Publié le 16 juin 2015 par Marcel & Simone @MarceletSimone

Mélopées tournoyantes, vertiges vocaux, canons hybrides, pizzicati métalliques, ascensions mystiques et sourdes turpitudes résonnent sur les murs blafards de la chambre invisible ; les volutes chantées rampent sur le velours hérissé des fauteuils, portés par un orchestre et une ingénierie informatique dont l'écho bourdonne dans la voûte intime de l'Athénée : c'est La Métamorphose de Michaël Lévinas, œuvre créée en 2011 à l' Opéra de Lille, que vous êtes sur le point de rater.

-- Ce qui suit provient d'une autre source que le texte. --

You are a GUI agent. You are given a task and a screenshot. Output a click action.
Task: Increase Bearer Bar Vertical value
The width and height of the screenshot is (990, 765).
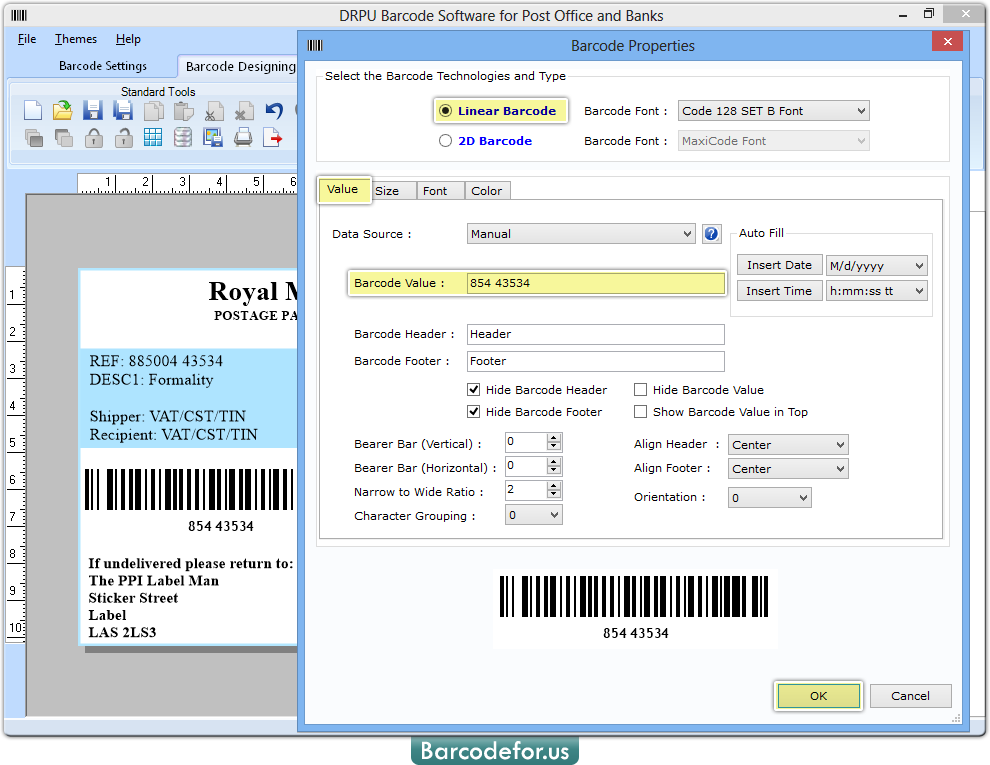click(x=553, y=437)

Point d'humour dans cette adaptation du roman de Franz Kafka. On aime la crudité de la mise en scène (signée Nieto), hyper figurative, le cancrelat prisonnier dans cette peau beige qu'on imagine visqueuse, les miroirs démultipliant la bestiole, le père-conquistador caparaçonné dans son armure, la mère mi-lait mi-lumière, la sœur qui tournicote tel un derviche, défigurée par une armada de masques, le trio de bouffons difformes, cousus aux fesses et coiffés d'entonnoirs...

La musique luxuriante, asphyxiante comme un mauvais cauchemar, ménage de nombreux moments de grâce lyrique. Il y a quelque chose de religieux dans ces constructions chorales, dans l'attitude de Gregor Samsa qui ne cesse d'aimer les siens malgré leur mépris dégoûté et dans ce "happy ending", presque moralisateur. L'orchestre du "Balcon", sous la baguette de Maxime Pascal, est lui-même un mille-pattes frénétique, passant des harpes caressantes aux percussions haletantes et des cordes sifflantes aux cuivres grinçants. Le tout amplifié, modulé, malaxé, touillé par des ordinateurs. C'est rare, et ça vaut le détour ; le réveil n'en est que meilleur.